Does fructose really cause stomach problems?
Jaa
Fructose has a complex reputation. In general nutrition discourse, it is associated with metabolic concerns. In sports nutrition, another concern arises: that fructose causes stomach problems. Both claims are more nuanced than they seem.
General concern: context is everything
Health concerns related to fructose have largely been derived from research on high-fructose corn syrup consumption in sedentary populations, at intakes much higher than what an endurance athlete would consume in a competition.
High-fructose corn syrup is not the same as crystalline fructose. Corn syrup is a liquid mixture of fructose and glucose in ratios that vary depending on manufacturing. Crystalline fructose is purified fructose in powder form, used in precisely controlled amounts.
During endurance exertion, fructose consumed as a carbohydrate source is rapidly burned for fuel. The metabolic context is completely different: energy demand is high, insulin sensitivity changes due to exercise, and the liver processes fructose differently during prolonged exertion than at rest.
Sports nutrition concern: fructose malabsorption
A more relevant concern for endurance athletes is fructose malabsorption – a condition where fructose is not fully absorbed from the small intestine and passes into the large intestine, where it is fermented by bacteria, leading to gas, bloating, and diarrhea.

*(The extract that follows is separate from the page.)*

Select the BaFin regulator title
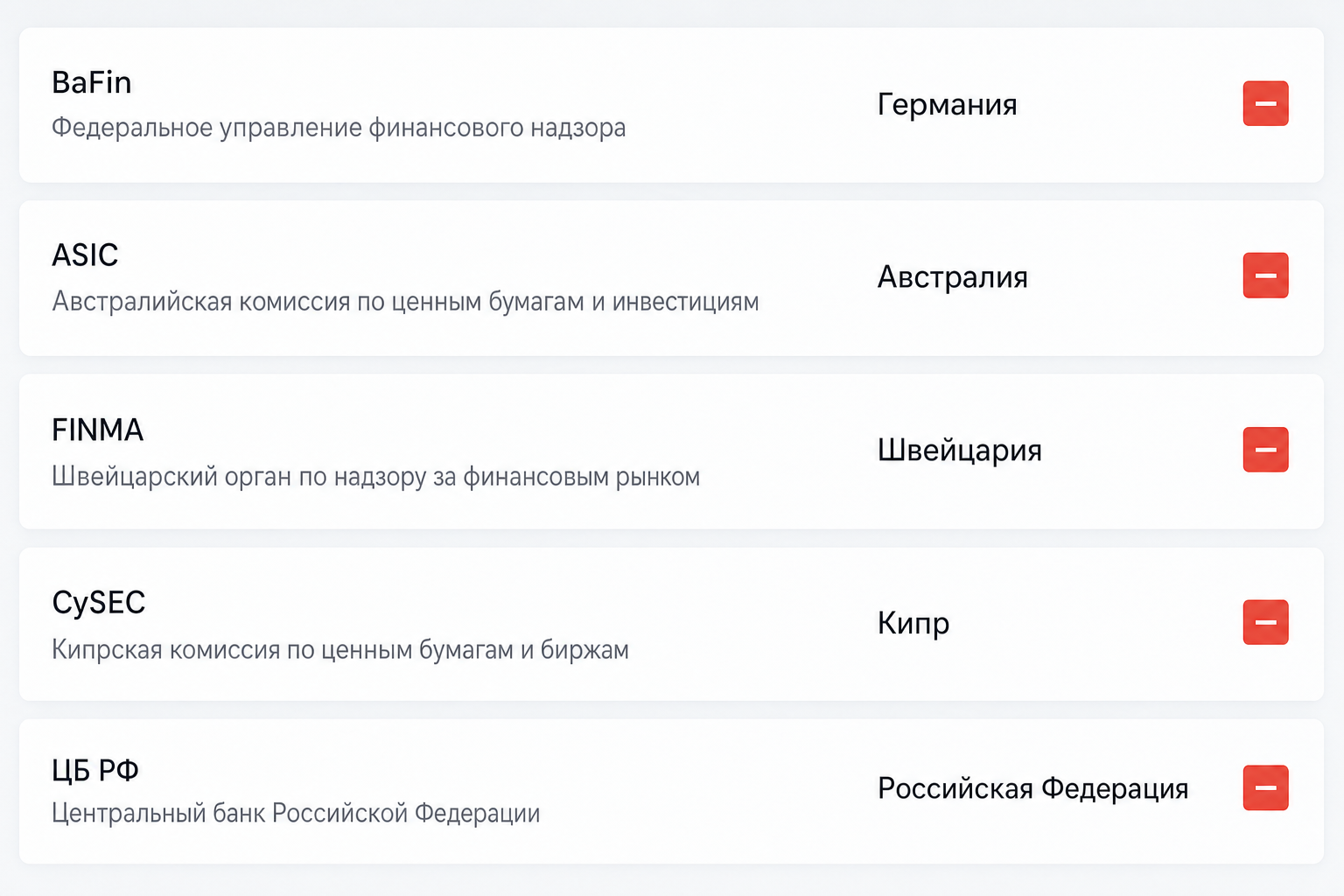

Fructose malabsorption is a real phenomenon, but two factors determine whether it is significant in an athlete's fueling plan.
The first is the ratio of fructose to glucose. Fructose is more completely absorbed when consumed alongside glucose, because the glucose absorption pathway also helps transport fructose through the intestinal wall. Research consistently shows that fructose in a glucose-fructose mixture is better absorbed than fructose consumed alone.

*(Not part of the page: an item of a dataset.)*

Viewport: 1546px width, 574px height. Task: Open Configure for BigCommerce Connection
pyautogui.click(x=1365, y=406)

The second is the absolute dose per serving. Fructose malabsorption is more likely when large amounts of fructose hit the gut at once. In 40-50 milliliter servings every 20 minutes of a 1:0.8 glucose-fructose mixture, the fructose dose per serving is approximately 13-17 grams – an amount well-tolerated by most individuals without malabsorption.
Does fructose increase osmolality?
Yes, but less disturbingly than glucose. Fructose is a single molecule and affects osmolality as a particle like any monosaccharide. But fructose is absorbed via a transporter that does not require sodium co-transport, meaning it does not create the same osmotic gradient across the intestinal wall as glucose.
In practice, the gut tolerates the fructose portion of a glucose-fructose mixture better than an equivalent glucose load precisely because it is routed through a pathway that is osmotically less disruptive.
Who should be cautious?
Athletes diagnosed with fructose malabsorption, irritable bowel syndrome, or other functional bowel disorders should approach high-fructose endurance fueling with caution and engage in true gut training before relying on it in competition. For fructose-sensitive athletes, increasing intake from lower amounts is essential before using a glucose-fructose product in competition.
Summary
High fructose does not inherently cause stomach problems for endurance athletes who consume it in a glucose-fructose mixture at appropriate doses. Concerns about fructose in the general health literature pertain to chronic high-volume consumption in sedentary populations. In properly formulated endurance fuel at the correct intake rate, fructose is a performance-enhancing factor, not a hindrance.
References
Jeukendrup AE, Moseley L. (2010). Multiple transportable carbohydrates enhance gastric emptying and fluid delivery. Scandinavian Journal of Medicine and Science in Sports. 20(1), 112–121.
Tappy L, Lê KA. (2010). Metabolic effects of fructose and the worldwide increase in obesity. Physiological Reviews. 90(1), 23–46.
Shepherd SJ, Gibson PR. (2006). Fructose malabsorption and symptoms of irritable bowel syndrome: guidelines for effective dietary management. Journal of the American Dietetic Association. 106(10), 1631–1639.